Huge changes to what has happened in my life since my last posting in 2011.
- Darren and I are divorced and live a very civil life. We are partners in ensuring we raise Olivia together as a team.
- I retired from the Police Department after 11 years of service.
- ALOT more but those close know the rest of them.....
Over the last several months there have been signs similar to those in which I had before I was originally diagnosed with Hodgkin's Lymphoma in 2010.
Deep breath to write this....
After over a year of a fight with my insurance company, I decided my stubbornness and selfishness needed to subside and just agree to a CT scan. With the type of cancer I had all I wanted was a PET scan. Not being in the medical field and reading all the bogus stuff it made it seem that was the ONLY option to find anything. I went and did the CT scan and it showed that there was an active malignant cyst on the right side of my neck and it was 1.5 cm. Last time it was the left side and it was 2.3 cm x 1.7 cm and you could see it when I turned my head. My oncologist was obviously concerned with the findings and FINALLY approval for a PET scan due to an abnormal CT.
Findings in the PET scan showed that there is, in fact what they are still calling a malignant cyst on the right side of my neck.
Today, I went back to my ENT that originally diagnosed all of this when I had the lump in my neck in 2010. He is also concerned about the SUV levels showing in my right tonsil. Next step is Wednesday to take a biopsy of my tonsil while I am AWAKE!!! (scary but less risk without going into the OR, my choice, hell I did a bone marrow biopsy awake) The SUV level in my tonsil showed to be double than this mystery cyst that showed and you can not feel.
Sooo...with all of this...
I am doing everything to ensure that my home life is Olivia is what it has been for the last two years. Nights of swimming have turned into making paper airplanes, coloring them and racing them. She sees that something is different with her Mommy. She sees me tired, sick, and just not myself. She is defensive to questions about certain things involving me just as I would be with her. She has been what has kept me grounded through all of this. Her smile and her voice alone is a natural medicine right now for me.
Everyday, I am thankful that her father and I are on a very civil level. This news hits home for both of us. Last time he took it hard, and with being single parents now the only way we both can take it is harder.
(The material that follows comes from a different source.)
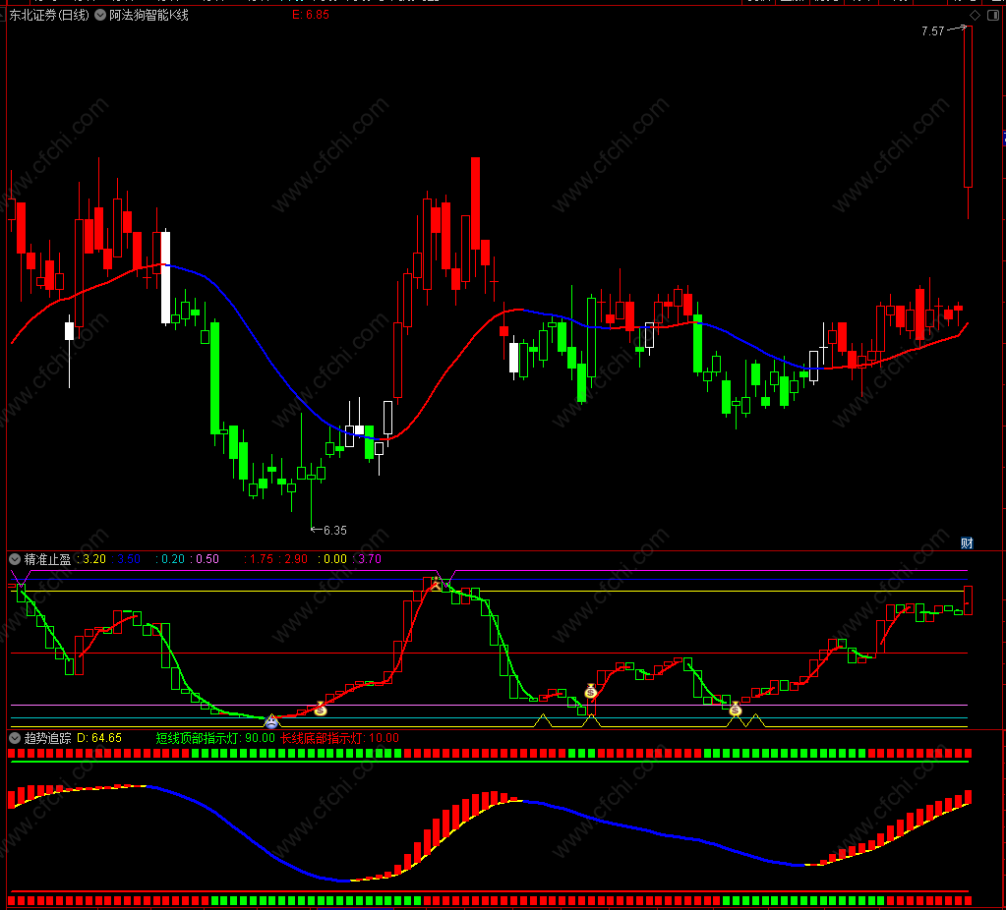Viewport: 1006px width, 910px height.
Task: Click the first money bag buy signal
Action: [x=321, y=710]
Most of this is shocking and confusing for my close friends and family. My sisters and my mother have been my saving grace on the hardest of days. My mother goes to EVERY appointment despite her busy schedule. We have laughed, cried, yelled and to later apologize. She is by far showing me what being a parent is all about, and for that I am BEYOND thankful!
As for my friends....
So many of those close to me know a lot about what is happening. I keep my anger, madness, hate to the disease, to myself until it hits me. You know like when you are at the top of a roller coaster you have never been on before and then wham....complete downfall. Those so close and true to me, have held my hand and made me realize that until I accept everything in front of me they are going NO WHERE and already have proven this.
Calls in the middle of the night questioning me to why I am awake and on facebook at 4 a.m...or that call to check on me and I fall apart into hysterics, within minutes were knocking on my door. If they are not able to knock on the door they have been on Skype or on the phone with me to help me through.
I am blessed for everyone that I can call a true friend.
In closing...
With everything going on, I am truly still doing my best to be optimistic. Hardest part is when you been down the road once and it was a nightmare, you don't want to go back down it. Who is to say next week, everything looked one way on the scans and the biopsies were all clear. I hope and pray for that to be the outcome.
Updates with be more frequent....PROMISE!